RECORDS PROVIDED START

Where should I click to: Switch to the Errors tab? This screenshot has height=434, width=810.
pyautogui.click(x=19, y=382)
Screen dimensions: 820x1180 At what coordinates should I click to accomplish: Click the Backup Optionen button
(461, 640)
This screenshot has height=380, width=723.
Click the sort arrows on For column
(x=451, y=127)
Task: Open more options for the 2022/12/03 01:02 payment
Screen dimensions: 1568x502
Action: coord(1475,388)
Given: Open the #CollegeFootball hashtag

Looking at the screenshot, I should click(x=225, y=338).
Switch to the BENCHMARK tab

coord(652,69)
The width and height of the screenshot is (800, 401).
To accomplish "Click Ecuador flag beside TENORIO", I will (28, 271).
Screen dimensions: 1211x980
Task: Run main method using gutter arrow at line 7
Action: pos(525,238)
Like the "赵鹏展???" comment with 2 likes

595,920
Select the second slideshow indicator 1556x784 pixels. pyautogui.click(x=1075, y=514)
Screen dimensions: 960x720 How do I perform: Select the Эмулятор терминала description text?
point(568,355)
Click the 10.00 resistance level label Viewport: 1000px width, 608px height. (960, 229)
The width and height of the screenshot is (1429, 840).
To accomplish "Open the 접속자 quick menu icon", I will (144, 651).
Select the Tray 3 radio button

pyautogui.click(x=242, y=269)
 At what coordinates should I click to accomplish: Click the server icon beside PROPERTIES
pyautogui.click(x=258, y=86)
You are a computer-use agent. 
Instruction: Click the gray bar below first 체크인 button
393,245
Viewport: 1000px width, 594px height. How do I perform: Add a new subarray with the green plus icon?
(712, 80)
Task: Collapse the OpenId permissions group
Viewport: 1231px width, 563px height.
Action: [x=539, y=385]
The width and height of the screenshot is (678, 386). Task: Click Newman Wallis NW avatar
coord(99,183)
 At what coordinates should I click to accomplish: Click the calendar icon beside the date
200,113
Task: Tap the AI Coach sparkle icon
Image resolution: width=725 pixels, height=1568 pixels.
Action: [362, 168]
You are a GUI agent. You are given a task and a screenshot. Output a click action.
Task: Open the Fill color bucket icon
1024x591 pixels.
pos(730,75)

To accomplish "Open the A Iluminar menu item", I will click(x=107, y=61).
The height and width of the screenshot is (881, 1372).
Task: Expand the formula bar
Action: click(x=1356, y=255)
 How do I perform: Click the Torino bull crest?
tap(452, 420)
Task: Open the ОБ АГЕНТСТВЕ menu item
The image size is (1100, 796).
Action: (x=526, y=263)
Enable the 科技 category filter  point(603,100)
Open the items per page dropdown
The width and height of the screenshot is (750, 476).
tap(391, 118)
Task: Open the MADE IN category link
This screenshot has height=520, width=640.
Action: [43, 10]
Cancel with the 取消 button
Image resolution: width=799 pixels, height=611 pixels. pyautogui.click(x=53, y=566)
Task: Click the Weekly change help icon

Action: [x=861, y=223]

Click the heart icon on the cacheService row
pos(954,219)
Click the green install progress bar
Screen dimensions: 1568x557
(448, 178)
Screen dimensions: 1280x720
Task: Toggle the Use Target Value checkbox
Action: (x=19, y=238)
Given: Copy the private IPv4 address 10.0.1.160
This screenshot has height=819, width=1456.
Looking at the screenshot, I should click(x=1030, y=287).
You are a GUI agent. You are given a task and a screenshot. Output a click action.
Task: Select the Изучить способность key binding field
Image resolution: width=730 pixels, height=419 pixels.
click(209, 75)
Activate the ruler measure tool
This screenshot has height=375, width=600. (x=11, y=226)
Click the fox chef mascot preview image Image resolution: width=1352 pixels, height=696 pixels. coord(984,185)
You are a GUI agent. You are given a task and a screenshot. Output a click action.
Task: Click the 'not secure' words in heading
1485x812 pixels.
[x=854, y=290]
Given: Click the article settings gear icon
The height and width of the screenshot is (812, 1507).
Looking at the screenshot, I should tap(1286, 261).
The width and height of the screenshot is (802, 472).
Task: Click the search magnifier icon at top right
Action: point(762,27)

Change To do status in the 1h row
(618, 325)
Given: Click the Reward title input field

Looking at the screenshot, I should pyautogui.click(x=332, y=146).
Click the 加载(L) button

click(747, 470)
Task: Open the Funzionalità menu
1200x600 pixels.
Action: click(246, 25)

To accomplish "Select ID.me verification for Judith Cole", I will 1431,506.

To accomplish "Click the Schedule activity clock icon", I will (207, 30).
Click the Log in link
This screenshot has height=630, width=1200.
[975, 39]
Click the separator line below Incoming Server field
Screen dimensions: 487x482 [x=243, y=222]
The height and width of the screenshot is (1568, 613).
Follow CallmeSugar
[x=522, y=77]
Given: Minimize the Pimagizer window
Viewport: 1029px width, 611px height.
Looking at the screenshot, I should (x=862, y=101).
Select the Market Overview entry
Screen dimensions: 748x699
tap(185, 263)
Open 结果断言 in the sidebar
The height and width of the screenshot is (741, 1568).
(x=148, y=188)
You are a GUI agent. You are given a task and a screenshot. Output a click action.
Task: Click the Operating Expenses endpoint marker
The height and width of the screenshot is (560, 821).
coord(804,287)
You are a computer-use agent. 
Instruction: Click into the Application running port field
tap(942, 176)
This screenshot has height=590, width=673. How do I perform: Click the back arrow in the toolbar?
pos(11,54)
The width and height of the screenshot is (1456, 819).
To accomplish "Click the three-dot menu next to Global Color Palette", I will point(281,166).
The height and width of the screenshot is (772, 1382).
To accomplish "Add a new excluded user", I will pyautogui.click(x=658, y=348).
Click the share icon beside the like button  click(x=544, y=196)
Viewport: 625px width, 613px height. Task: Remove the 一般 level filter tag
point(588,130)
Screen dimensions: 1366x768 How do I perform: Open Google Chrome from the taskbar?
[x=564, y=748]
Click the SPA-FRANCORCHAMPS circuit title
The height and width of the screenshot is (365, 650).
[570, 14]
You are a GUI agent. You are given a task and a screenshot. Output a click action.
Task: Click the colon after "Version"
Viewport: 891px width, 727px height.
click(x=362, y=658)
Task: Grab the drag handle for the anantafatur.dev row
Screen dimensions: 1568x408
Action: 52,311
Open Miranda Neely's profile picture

RECORDS PROVIDED END

▶ **PROBLEM TO WORK ON**
Nothing should be missing: every line above must be reproduced exactly.

▶ **RESULT FOR THIS TASK**
Where should I click to: Switch to the Errors tab? This screenshot has height=434, width=810.
pyautogui.click(x=19, y=382)
Screen dimensions: 820x1180 At what coordinates should I click to accomplish: Click the Backup Optionen button
(461, 640)
This screenshot has height=380, width=723.
Click the sort arrows on For column
(x=451, y=127)
Task: Open more options for the 2022/12/03 01:02 payment
Screen dimensions: 1568x502
Action: coord(1475,388)
Given: Open the #CollegeFootball hashtag

Looking at the screenshot, I should click(x=225, y=338).
Switch to the BENCHMARK tab

coord(652,69)
The width and height of the screenshot is (800, 401).
To accomplish "Click Ecuador flag beside TENORIO", I will (28, 271).
Screen dimensions: 1211x980
Task: Run main method using gutter arrow at line 7
Action: pos(525,238)
Like the "赵鹏展???" comment with 2 likes

595,920
Select the second slideshow indicator 1556x784 pixels. pyautogui.click(x=1075, y=514)
Screen dimensions: 960x720 How do I perform: Select the Эмулятор терминала description text?
point(568,355)
Click the 10.00 resistance level label Viewport: 1000px width, 608px height. (960, 229)
The width and height of the screenshot is (1429, 840).
To accomplish "Open the 접속자 quick menu icon", I will (144, 651).
Select the Tray 3 radio button

pyautogui.click(x=242, y=269)
 At what coordinates should I click to accomplish: Click the server icon beside PROPERTIES
pyautogui.click(x=258, y=86)
You are a computer-use agent. 
Instruction: Click the gray bar below first 체크인 button
393,245
Viewport: 1000px width, 594px height. How do I perform: Add a new subarray with the green plus icon?
(712, 80)
Task: Collapse the OpenId permissions group
Viewport: 1231px width, 563px height.
Action: [x=539, y=385]
The width and height of the screenshot is (678, 386). Task: Click Newman Wallis NW avatar
coord(99,183)
 At what coordinates should I click to accomplish: Click the calendar icon beside the date
200,113
Task: Tap the AI Coach sparkle icon
Image resolution: width=725 pixels, height=1568 pixels.
Action: [362, 168]
You are a GUI agent. You are given a task and a screenshot. Output a click action.
Task: Open the Fill color bucket icon
1024x591 pixels.
pos(730,75)

To accomplish "Open the A Iluminar menu item", I will click(x=107, y=61).
The height and width of the screenshot is (881, 1372).
Task: Expand the formula bar
Action: click(x=1356, y=255)
 How do I perform: Click the Torino bull crest?
tap(452, 420)
Task: Open the ОБ АГЕНТСТВЕ menu item
The image size is (1100, 796).
Action: (x=526, y=263)
Enable the 科技 category filter  point(603,100)
Open the items per page dropdown
The width and height of the screenshot is (750, 476).
tap(391, 118)
Task: Open the MADE IN category link
This screenshot has height=520, width=640.
Action: [43, 10]
Cancel with the 取消 button
Image resolution: width=799 pixels, height=611 pixels. pyautogui.click(x=53, y=566)
Task: Click the Weekly change help icon

Action: [x=861, y=223]

Click the heart icon on the cacheService row
pos(954,219)
Click the green install progress bar
Screen dimensions: 1568x557
(448, 178)
Screen dimensions: 1280x720
Task: Toggle the Use Target Value checkbox
Action: (x=19, y=238)
Given: Copy the private IPv4 address 10.0.1.160
This screenshot has height=819, width=1456.
Looking at the screenshot, I should click(x=1030, y=287).
You are a GUI agent. You are given a task and a screenshot. Output a click action.
Task: Select the Изучить способность key binding field
Image resolution: width=730 pixels, height=419 pixels.
click(209, 75)
Activate the ruler measure tool
This screenshot has height=375, width=600. (x=11, y=226)
Click the fox chef mascot preview image Image resolution: width=1352 pixels, height=696 pixels. coord(984,185)
You are a GUI agent. You are given a task and a screenshot. Output a click action.
Task: Click the 'not secure' words in heading
1485x812 pixels.
[x=854, y=290]
Given: Click the article settings gear icon
The height and width of the screenshot is (812, 1507).
Looking at the screenshot, I should tap(1286, 261).
The width and height of the screenshot is (802, 472).
Task: Click the search magnifier icon at top right
Action: point(762,27)

Change To do status in the 1h row
(618, 325)
Given: Click the Reward title input field

Looking at the screenshot, I should pyautogui.click(x=332, y=146).
Click the 加载(L) button

click(747, 470)
Task: Open the Funzionalità menu
1200x600 pixels.
Action: click(246, 25)

To accomplish "Select ID.me verification for Judith Cole", I will 1431,506.

To accomplish "Click the Schedule activity clock icon", I will (207, 30).
Click the Log in link
This screenshot has height=630, width=1200.
[975, 39]
Click the separator line below Incoming Server field
Screen dimensions: 487x482 [x=243, y=222]
The height and width of the screenshot is (1568, 613).
Follow CallmeSugar
[x=522, y=77]
Given: Minimize the Pimagizer window
Viewport: 1029px width, 611px height.
Looking at the screenshot, I should (x=862, y=101).
Select the Market Overview entry
Screen dimensions: 748x699
tap(185, 263)
Open 结果断言 in the sidebar
The height and width of the screenshot is (741, 1568).
(x=148, y=188)
You are a GUI agent. You are given a task and a screenshot. Output a click action.
Task: Click the Operating Expenses endpoint marker
The height and width of the screenshot is (560, 821).
coord(804,287)
You are a computer-use agent. 
Instruction: Click into the Application running port field
tap(942, 176)
This screenshot has height=590, width=673. How do I perform: Click the back arrow in the toolbar?
pos(11,54)
The width and height of the screenshot is (1456, 819).
To accomplish "Click the three-dot menu next to Global Color Palette", I will point(281,166).
The height and width of the screenshot is (772, 1382).
To accomplish "Add a new excluded user", I will pyautogui.click(x=658, y=348).
Click the share icon beside the like button  click(x=544, y=196)
Viewport: 625px width, 613px height. Task: Remove the 一般 level filter tag
point(588,130)
Screen dimensions: 1366x768 How do I perform: Open Google Chrome from the taskbar?
[x=564, y=748]
Click the SPA-FRANCORCHAMPS circuit title
The height and width of the screenshot is (365, 650).
[570, 14]
You are a GUI agent. You are given a task and a screenshot. Output a click action.
Task: Click the colon after "Version"
Viewport: 891px width, 727px height.
click(x=362, y=658)
Task: Grab the drag handle for the anantafatur.dev row
Screen dimensions: 1568x408
Action: 52,311
Open Miranda Neely's profile picture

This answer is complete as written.